7/4/2018


   Biblioteca bizarra de Eduardo Halfon.
   Un escritor al que admiras hablando de sus experiencias con otros escritores y con los seres que pueblan su biblioteca es como invitar a la mejor chocolatería del país a un goloso de competición. El nivel de disfrute es máximo.
   También he de decir que, siendo la intención de cualquier editorial con dignidad estética la de cuidar sus portadas y hacer de la oferta de su catálogo un placer no sólo literario, sino también visual, olfativo y táctil, la joven editorial zaragozana Jekyll & Jill sobresale desde su nacimiento y merece que se le felicite por ello.


   Portada y título, como digo, ya me han cautivado.
   Tras el despliegue del primer capítulo de título homónimo por bibliotecas áridas, salvajes, peruanas, felinas, de cabecera, en llamas, ciegas, blancas, sinceras, de caoba y mojadas, Eduardo Halfon nos cuenta en “Los desechables” su visita como escritor a un refugio de “sintechos” en una zona industrial de Bogotá. Lo que me atrae de Halfon —ya lo hizo en anteriores obras con otras situaciones— es que no necesita recrearse en la lástima que, evidentemente, provocaría una vivencia como esta o como la que describe del exilio de intelectuales guatemaltecos en “Mejor no andar hablando demasiado”, el último capítulo, sino que produce de continuo, a lo largo de una narración más o menos previsible, afluentes inesperados que destellan:

   Llevaba una semana en Bogotá, contando los días para volver a casa, donde mi hijo estaba a punto de nacer, mientras participaba en eventos de tantas bibliotecas y librerías que ya todas empezaban a parecerse. El mismo público. Los mismos temas. Las mismas preguntas, las mismas respuestas mías. Unas respuestas trilladas, mecánicas, ya depuradas y practicadas hasta saber perfectamente cuál detona una risa, cuál empatía, cuál silencio. Pues un escritor, con los años, va desarrollando el discurso público que sustenta no sólo su obra, sino su razón de ser escritor. Va puliendo su mito fundacional (cómo empezó a escribir, por accidente, para salvarse), los detalles de su rutina un tanto excéntrica (escribir todas las mañanas, en soledad, con el gato a la par del teclado), su falsa modestia (es que, en el fondo, no entiende cómo hace lo que hace), su mejor pose de escritor cínico (mano en el mentón, pierna cruzada, mirada humilde y a la vez serena y profunda, es decir, los ojos cerrados a medias). Y es que no es lo mismo sentarse y tratar de expresar en palabras una idea o una emoción o una historia, que estar luego de gira tratando de explicar esas palabras, de darles sentido o al menos alguna semblanza de orden. No es lo mismo escribir que ser escritor.  
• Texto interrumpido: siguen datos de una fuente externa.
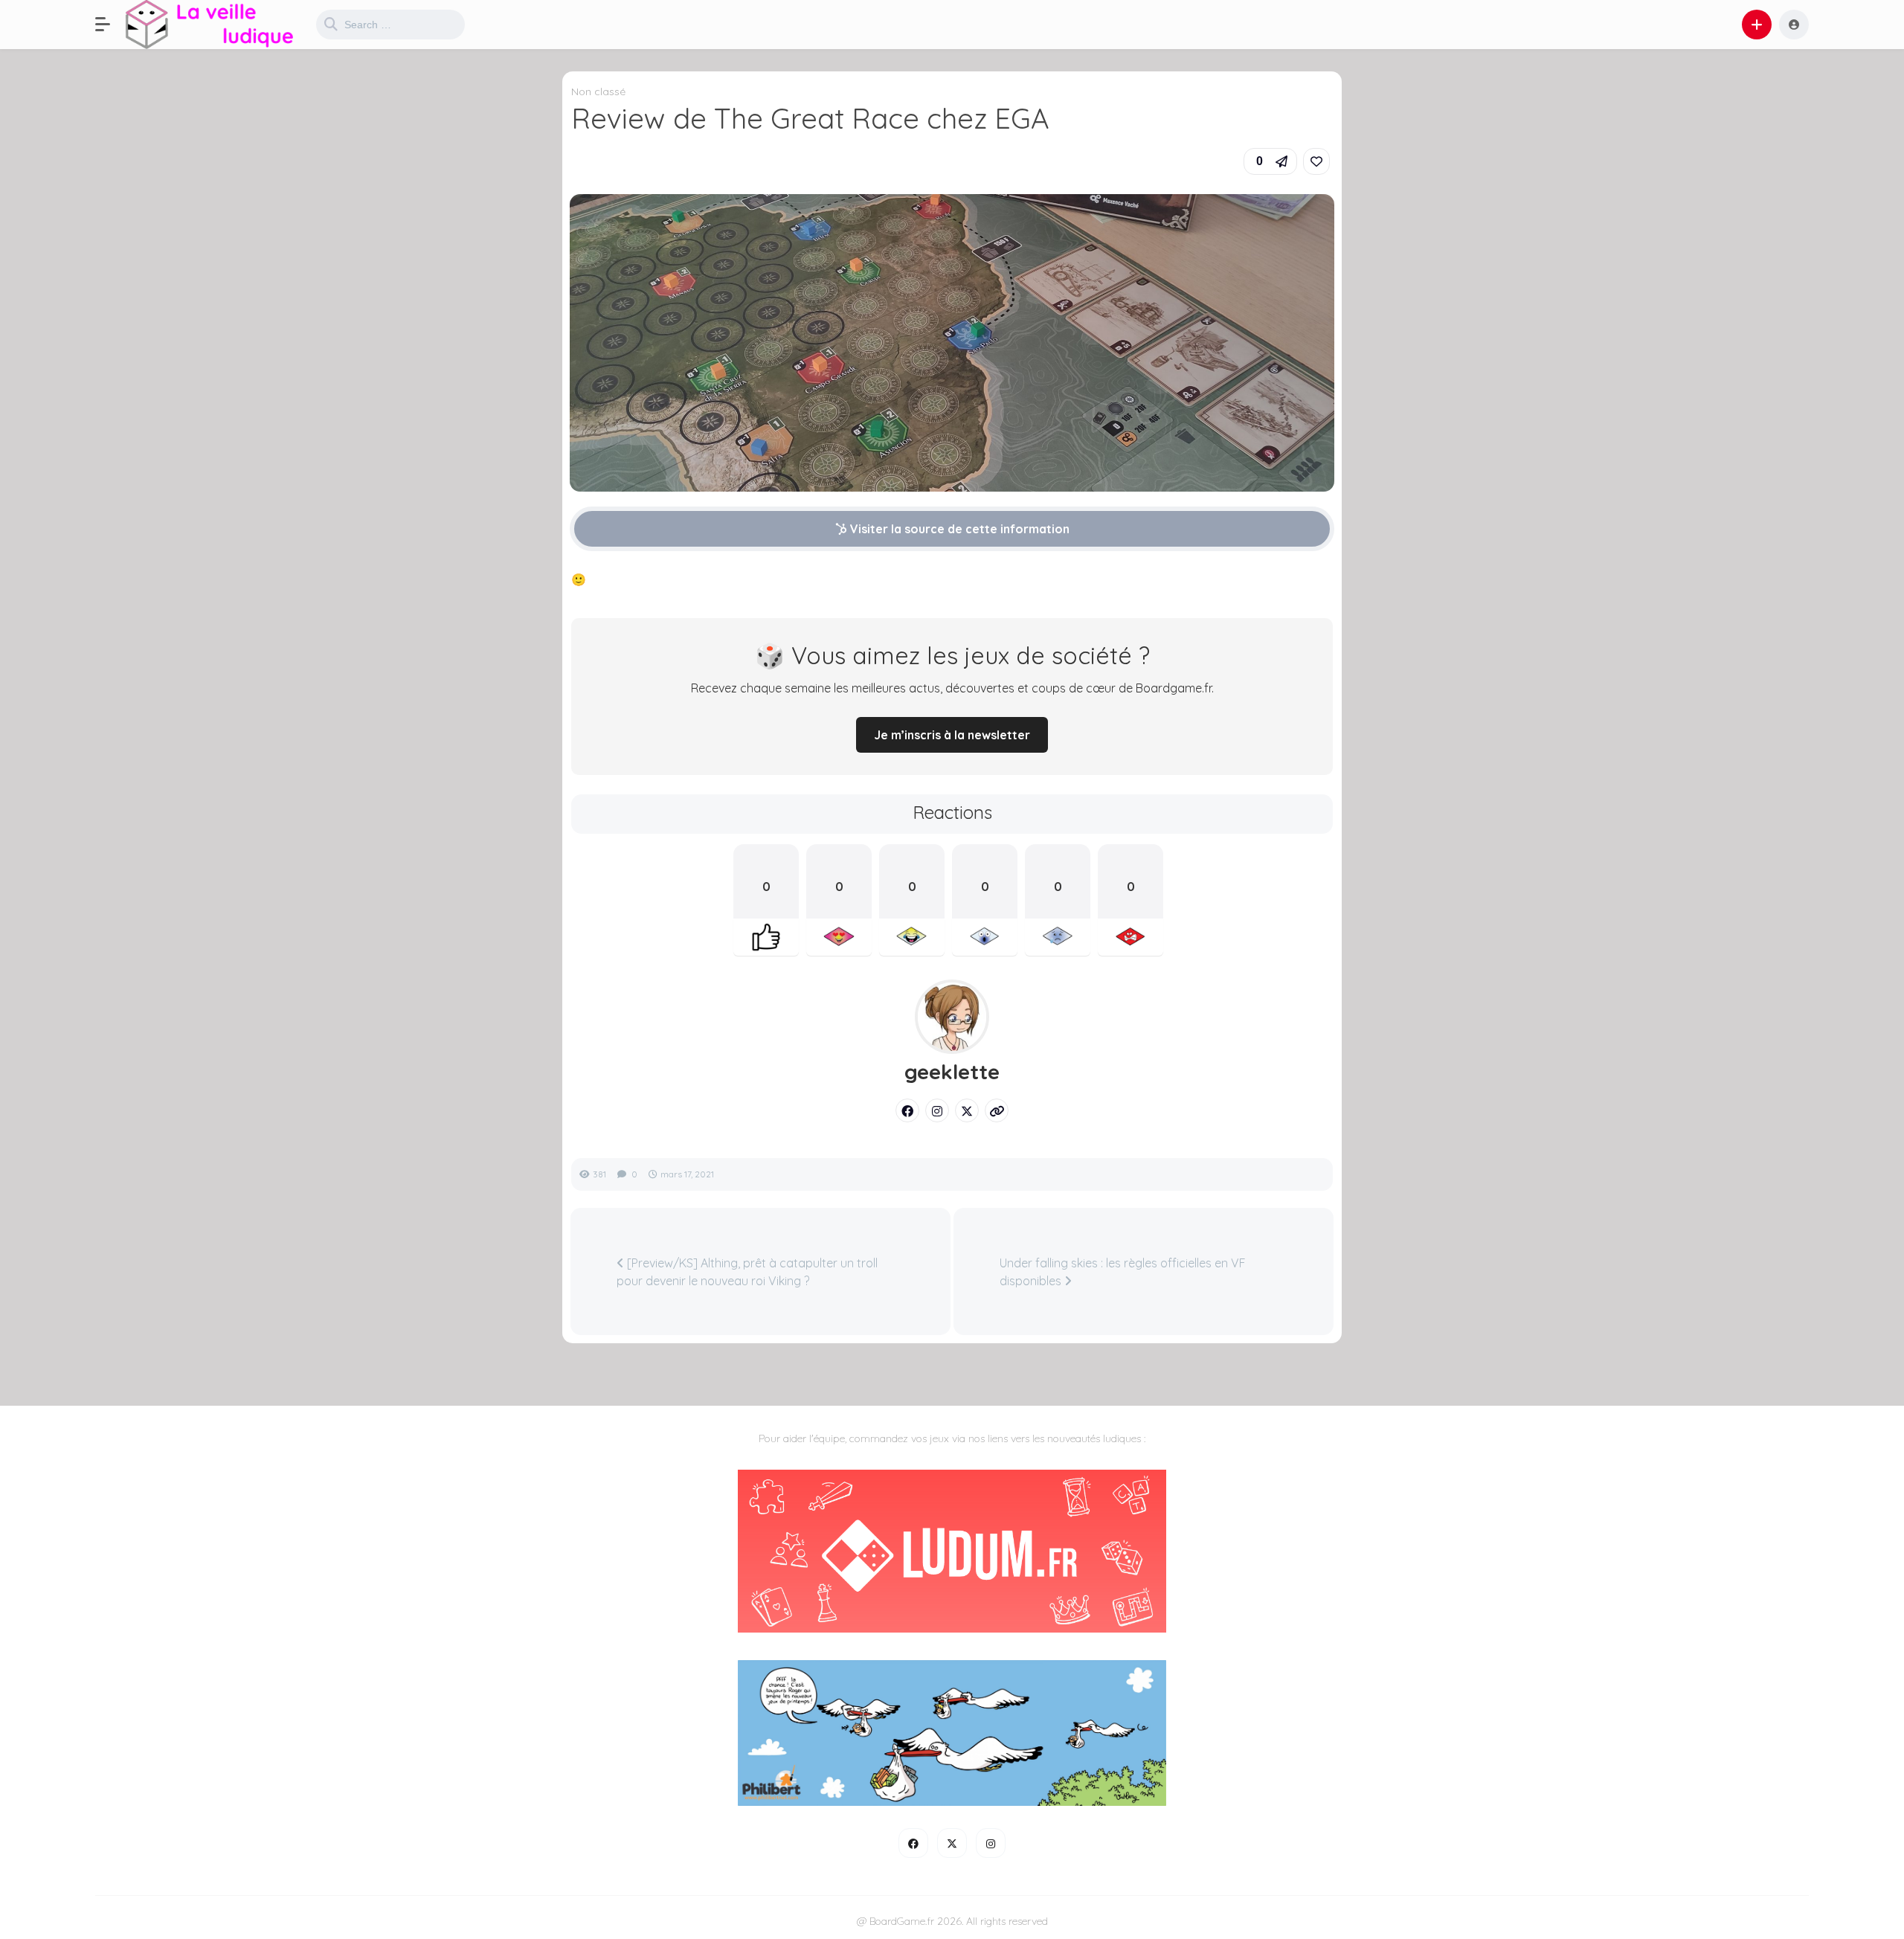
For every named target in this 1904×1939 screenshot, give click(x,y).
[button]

   Lo mismo sucede en los capítulos “Halfon, boy” —exitosa confluencia de emociones, sensaciones y reflexiones sobre el lenguaje, la identidad cultural latino-estadounidense y el trasvase de realidades paterno-filiales con la traducción y el proceso de embarazo y parto como primeros figurantes—; “Saint-Nazaire” —bella y breve meditación sobre los cálculos del esfuerzo y el tiempo dedicados a la escritura conforme a los resultados— y “La memoria infantil”, sobre la sorprendente manipulación del recuerdo.
   Seis relatos para el espíritu como seis ejercicios infalibles de mantenimiento en el gimnasio.